EXERCISE GOAL:
Leaving out all pictures, return exactly the lines from the one that contains "Viewport: 900px width, 513px" through the end of the data below.

-------- INFORMATION SHOWN --------

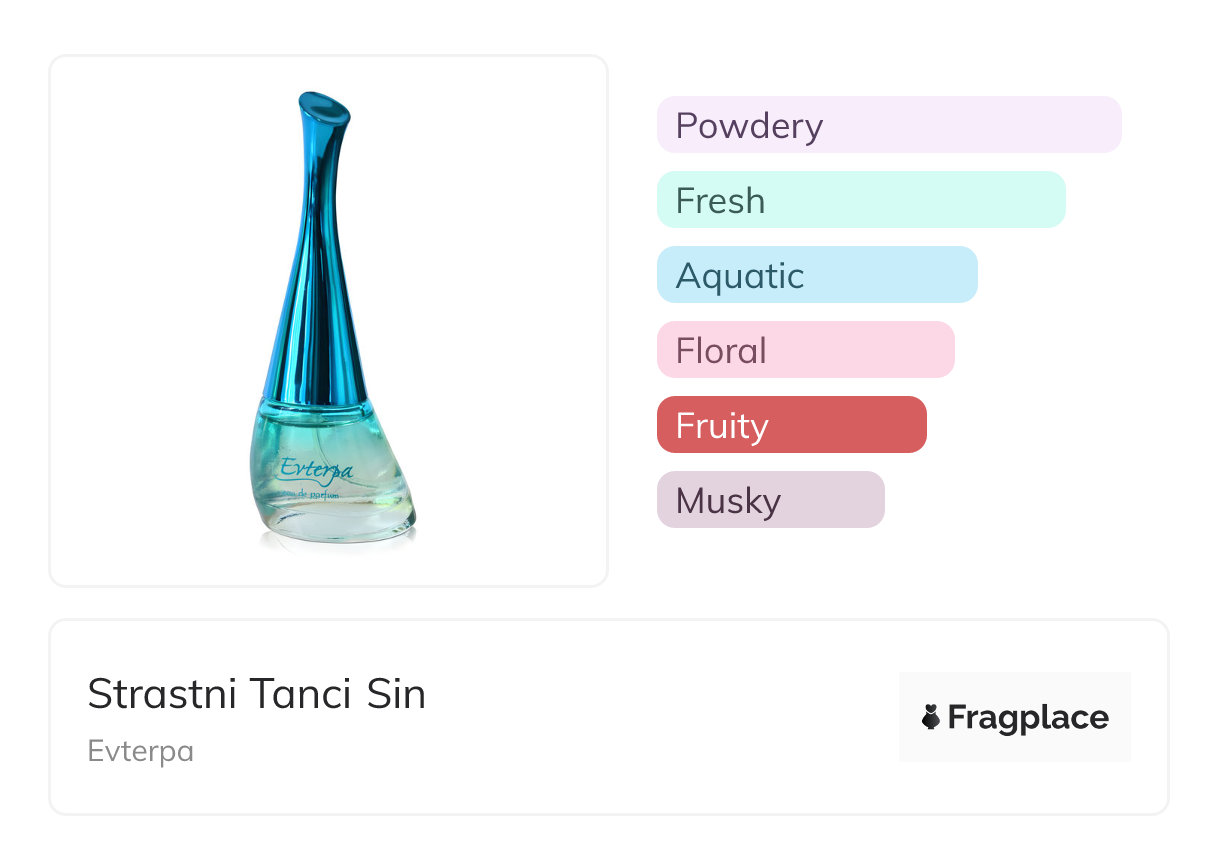Click the Aquatic accord bar

coord(817,275)
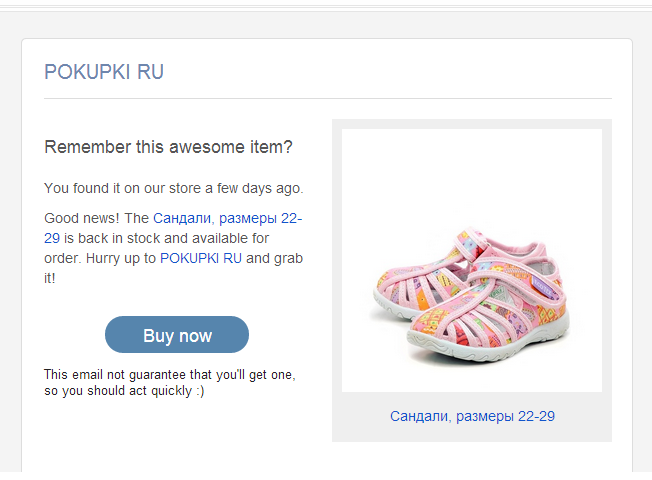Click the smiley at the disclaimer's end

pos(200,391)
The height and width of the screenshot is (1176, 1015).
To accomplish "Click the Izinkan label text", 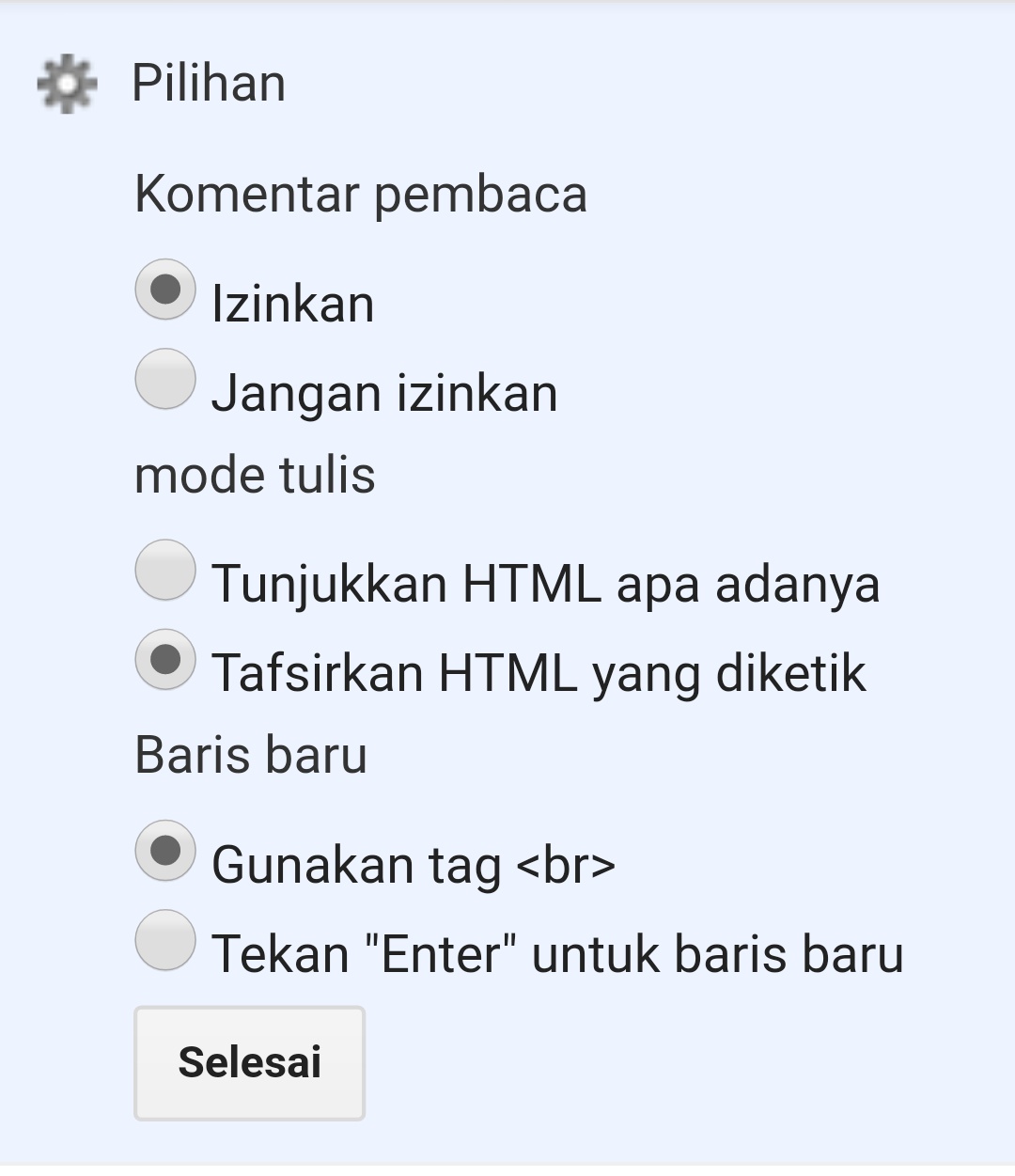I will pos(292,304).
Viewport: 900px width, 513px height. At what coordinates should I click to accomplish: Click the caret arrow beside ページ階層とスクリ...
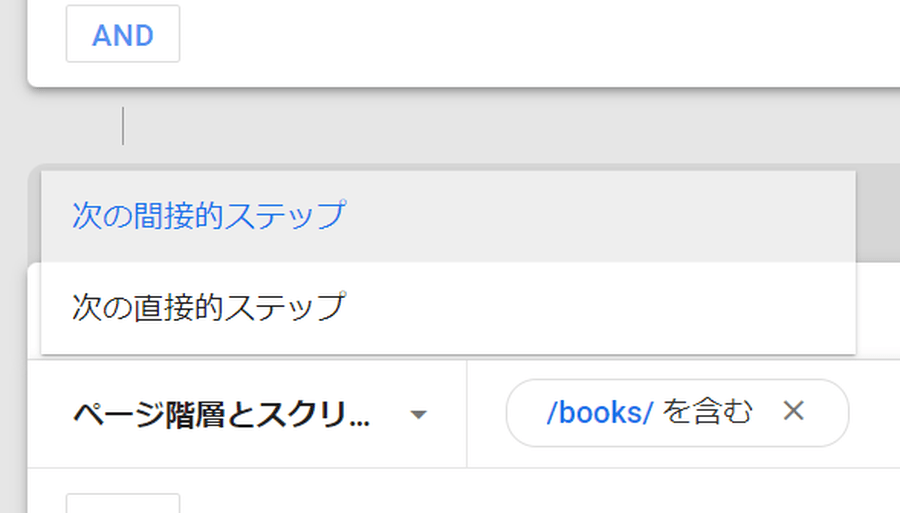[x=419, y=415]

--------

OUTPUT FOR THIS EXERCISE:
Viewport: 900px width, 513px height. At what coordinates should I click to accomplish: Click the caret arrow beside ページ階層とスクリ...
[x=419, y=415]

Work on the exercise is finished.